_Action item_:
Starting at the line that contains "Task: Click the red edge label 11" and stopping after the last line, set down the listing exactly as it is. Add nothing.

_Dataset records_:
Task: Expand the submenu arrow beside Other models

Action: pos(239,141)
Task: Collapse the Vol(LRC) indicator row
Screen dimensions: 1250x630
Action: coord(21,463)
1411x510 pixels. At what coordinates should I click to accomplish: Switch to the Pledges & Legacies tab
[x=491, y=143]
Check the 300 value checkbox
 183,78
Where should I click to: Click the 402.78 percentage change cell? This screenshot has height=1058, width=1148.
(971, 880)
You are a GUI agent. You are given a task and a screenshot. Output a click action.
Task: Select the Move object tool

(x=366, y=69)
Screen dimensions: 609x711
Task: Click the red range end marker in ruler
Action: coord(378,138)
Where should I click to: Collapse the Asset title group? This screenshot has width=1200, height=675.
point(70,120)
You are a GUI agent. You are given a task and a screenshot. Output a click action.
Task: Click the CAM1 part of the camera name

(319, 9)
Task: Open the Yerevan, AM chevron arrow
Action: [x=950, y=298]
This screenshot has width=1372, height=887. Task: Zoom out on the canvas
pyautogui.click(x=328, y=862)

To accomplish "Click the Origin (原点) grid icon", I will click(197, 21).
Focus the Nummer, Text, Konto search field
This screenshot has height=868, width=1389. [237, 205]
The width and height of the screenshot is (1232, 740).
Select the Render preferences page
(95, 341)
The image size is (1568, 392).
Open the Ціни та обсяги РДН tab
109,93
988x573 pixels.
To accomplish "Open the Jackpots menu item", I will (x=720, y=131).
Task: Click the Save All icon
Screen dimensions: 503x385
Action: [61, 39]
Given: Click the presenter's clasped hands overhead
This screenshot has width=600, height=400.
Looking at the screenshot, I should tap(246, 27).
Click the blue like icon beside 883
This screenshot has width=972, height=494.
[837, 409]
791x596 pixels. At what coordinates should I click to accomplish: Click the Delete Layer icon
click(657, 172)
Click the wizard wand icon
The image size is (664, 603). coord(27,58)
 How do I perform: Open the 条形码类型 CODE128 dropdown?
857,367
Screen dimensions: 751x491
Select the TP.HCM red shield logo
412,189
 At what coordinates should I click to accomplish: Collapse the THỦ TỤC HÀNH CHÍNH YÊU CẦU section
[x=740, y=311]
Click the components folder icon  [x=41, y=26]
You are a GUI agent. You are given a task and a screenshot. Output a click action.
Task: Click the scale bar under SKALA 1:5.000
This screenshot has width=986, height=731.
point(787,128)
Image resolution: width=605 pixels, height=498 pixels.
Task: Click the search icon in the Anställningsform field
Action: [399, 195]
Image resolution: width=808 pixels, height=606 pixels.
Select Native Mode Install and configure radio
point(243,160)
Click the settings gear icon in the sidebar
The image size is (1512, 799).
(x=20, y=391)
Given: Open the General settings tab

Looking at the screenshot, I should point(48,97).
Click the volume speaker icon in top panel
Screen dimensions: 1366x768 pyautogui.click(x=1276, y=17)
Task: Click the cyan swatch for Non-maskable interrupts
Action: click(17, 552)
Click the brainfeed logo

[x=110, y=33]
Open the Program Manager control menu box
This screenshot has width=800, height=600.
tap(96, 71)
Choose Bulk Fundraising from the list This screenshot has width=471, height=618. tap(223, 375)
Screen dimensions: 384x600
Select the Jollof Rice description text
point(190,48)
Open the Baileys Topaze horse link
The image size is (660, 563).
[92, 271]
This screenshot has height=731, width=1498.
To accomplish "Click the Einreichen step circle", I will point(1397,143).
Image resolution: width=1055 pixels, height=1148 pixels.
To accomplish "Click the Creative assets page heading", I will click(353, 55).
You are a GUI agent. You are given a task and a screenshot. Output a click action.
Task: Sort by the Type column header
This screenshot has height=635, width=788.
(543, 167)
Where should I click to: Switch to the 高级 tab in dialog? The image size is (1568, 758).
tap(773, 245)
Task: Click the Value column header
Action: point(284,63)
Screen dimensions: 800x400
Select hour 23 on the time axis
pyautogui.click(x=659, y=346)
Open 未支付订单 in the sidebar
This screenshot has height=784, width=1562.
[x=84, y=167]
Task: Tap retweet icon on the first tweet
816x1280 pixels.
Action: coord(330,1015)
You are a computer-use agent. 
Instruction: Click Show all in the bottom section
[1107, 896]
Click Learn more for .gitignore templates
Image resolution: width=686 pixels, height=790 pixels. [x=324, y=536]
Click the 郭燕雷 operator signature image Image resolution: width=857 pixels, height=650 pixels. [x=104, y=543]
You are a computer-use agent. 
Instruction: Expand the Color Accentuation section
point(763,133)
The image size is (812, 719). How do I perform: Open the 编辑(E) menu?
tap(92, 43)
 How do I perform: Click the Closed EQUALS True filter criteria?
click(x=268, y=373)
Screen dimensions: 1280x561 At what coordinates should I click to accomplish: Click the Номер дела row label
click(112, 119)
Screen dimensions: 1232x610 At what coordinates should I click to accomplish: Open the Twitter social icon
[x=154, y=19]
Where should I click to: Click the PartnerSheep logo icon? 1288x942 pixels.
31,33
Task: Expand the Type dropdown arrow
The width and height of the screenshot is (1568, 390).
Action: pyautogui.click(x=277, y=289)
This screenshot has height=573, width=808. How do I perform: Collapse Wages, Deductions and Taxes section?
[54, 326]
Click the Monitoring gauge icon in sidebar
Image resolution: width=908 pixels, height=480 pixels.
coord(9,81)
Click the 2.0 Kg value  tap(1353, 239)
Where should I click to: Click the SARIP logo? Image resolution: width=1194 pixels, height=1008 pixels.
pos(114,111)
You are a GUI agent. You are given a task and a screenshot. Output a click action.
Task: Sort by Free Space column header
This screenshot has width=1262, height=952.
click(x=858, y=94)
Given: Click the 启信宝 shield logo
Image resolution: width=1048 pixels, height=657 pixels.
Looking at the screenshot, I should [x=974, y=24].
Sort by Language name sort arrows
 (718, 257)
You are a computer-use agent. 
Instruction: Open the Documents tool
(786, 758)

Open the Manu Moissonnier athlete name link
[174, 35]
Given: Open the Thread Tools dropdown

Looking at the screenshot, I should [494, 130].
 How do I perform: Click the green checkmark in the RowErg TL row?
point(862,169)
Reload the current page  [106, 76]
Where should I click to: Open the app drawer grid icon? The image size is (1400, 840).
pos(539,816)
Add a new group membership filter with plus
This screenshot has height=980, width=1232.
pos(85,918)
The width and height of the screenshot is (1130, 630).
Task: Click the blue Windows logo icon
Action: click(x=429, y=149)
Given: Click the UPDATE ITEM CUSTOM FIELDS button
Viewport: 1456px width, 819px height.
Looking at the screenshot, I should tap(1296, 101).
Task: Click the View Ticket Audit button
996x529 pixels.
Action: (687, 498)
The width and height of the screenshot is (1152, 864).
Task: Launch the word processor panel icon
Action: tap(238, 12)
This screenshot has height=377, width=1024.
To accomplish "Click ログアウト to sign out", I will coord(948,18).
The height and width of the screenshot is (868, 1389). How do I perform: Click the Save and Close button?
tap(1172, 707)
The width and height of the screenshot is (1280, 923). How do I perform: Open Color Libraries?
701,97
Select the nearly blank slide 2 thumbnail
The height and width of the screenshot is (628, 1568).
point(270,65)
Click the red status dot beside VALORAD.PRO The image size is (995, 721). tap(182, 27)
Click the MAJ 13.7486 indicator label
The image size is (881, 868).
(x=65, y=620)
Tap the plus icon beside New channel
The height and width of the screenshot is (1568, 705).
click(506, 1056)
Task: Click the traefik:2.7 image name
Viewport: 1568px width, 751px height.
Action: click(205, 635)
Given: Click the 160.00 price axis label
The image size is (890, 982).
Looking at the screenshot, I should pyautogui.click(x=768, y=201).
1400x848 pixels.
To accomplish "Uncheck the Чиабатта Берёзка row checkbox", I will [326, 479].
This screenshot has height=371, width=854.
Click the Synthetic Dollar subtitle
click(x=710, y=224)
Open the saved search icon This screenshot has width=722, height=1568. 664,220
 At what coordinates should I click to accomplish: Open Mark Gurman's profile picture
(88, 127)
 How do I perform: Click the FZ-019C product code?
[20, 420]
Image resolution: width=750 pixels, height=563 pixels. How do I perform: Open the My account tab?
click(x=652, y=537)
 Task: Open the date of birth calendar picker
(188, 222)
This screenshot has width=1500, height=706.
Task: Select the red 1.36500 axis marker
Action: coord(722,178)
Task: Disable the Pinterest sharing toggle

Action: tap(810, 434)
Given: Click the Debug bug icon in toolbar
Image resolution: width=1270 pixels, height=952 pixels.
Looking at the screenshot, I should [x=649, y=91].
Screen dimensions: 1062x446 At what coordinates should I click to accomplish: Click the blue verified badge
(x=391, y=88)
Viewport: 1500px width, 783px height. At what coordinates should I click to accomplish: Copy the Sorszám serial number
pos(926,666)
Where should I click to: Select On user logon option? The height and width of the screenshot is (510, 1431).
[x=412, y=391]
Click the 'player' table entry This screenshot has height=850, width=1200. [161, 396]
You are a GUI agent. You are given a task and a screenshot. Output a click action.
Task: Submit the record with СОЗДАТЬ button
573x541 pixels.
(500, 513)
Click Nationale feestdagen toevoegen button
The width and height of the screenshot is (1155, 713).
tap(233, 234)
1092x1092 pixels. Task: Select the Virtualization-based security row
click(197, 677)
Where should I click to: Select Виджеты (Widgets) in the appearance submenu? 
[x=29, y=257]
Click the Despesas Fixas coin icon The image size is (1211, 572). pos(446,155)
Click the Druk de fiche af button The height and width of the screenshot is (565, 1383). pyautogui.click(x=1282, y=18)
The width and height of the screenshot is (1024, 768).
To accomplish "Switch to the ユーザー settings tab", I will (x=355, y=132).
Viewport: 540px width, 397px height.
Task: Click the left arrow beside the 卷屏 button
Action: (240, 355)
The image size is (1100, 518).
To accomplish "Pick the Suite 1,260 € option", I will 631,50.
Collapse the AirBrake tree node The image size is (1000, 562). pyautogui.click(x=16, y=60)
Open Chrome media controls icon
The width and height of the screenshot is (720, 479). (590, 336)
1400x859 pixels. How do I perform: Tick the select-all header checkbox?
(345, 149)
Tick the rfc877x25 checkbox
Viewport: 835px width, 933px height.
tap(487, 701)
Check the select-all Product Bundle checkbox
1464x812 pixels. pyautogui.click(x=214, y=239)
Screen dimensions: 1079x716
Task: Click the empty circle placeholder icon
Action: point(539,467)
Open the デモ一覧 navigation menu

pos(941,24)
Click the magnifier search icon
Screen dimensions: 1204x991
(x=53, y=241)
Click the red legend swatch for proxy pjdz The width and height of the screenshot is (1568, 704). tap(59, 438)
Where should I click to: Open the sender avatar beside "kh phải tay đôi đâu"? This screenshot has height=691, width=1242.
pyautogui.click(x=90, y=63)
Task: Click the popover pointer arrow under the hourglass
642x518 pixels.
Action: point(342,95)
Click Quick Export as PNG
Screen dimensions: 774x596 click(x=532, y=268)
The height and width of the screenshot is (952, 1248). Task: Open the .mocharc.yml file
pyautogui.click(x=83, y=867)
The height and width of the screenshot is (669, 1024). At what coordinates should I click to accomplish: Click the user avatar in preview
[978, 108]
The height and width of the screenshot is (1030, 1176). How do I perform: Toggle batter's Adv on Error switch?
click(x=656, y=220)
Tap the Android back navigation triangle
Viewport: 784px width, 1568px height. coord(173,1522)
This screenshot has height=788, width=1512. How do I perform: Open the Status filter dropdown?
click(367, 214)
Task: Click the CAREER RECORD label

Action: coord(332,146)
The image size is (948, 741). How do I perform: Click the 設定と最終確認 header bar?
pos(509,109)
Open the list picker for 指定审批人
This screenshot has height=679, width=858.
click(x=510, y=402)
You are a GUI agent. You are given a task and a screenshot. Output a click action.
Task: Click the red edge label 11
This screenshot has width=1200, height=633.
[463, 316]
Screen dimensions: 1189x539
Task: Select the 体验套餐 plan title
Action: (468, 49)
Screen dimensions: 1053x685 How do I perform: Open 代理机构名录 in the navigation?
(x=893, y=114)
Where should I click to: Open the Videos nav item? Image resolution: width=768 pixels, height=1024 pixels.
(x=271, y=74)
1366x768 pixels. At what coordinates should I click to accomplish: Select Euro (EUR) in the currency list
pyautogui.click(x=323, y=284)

_Solution below_:
Task: Click the red edge label 11
This screenshot has width=1200, height=633.
[463, 316]
Screen dimensions: 1189x539
Task: Select the 体验套餐 plan title
Action: (468, 49)
Screen dimensions: 1053x685 How do I perform: Open 代理机构名录 in the navigation?
(x=893, y=114)
Where should I click to: Open the Videos nav item? Image resolution: width=768 pixels, height=1024 pixels.
(x=271, y=74)
1366x768 pixels. At what coordinates should I click to accomplish: Select Euro (EUR) in the currency list
pyautogui.click(x=323, y=284)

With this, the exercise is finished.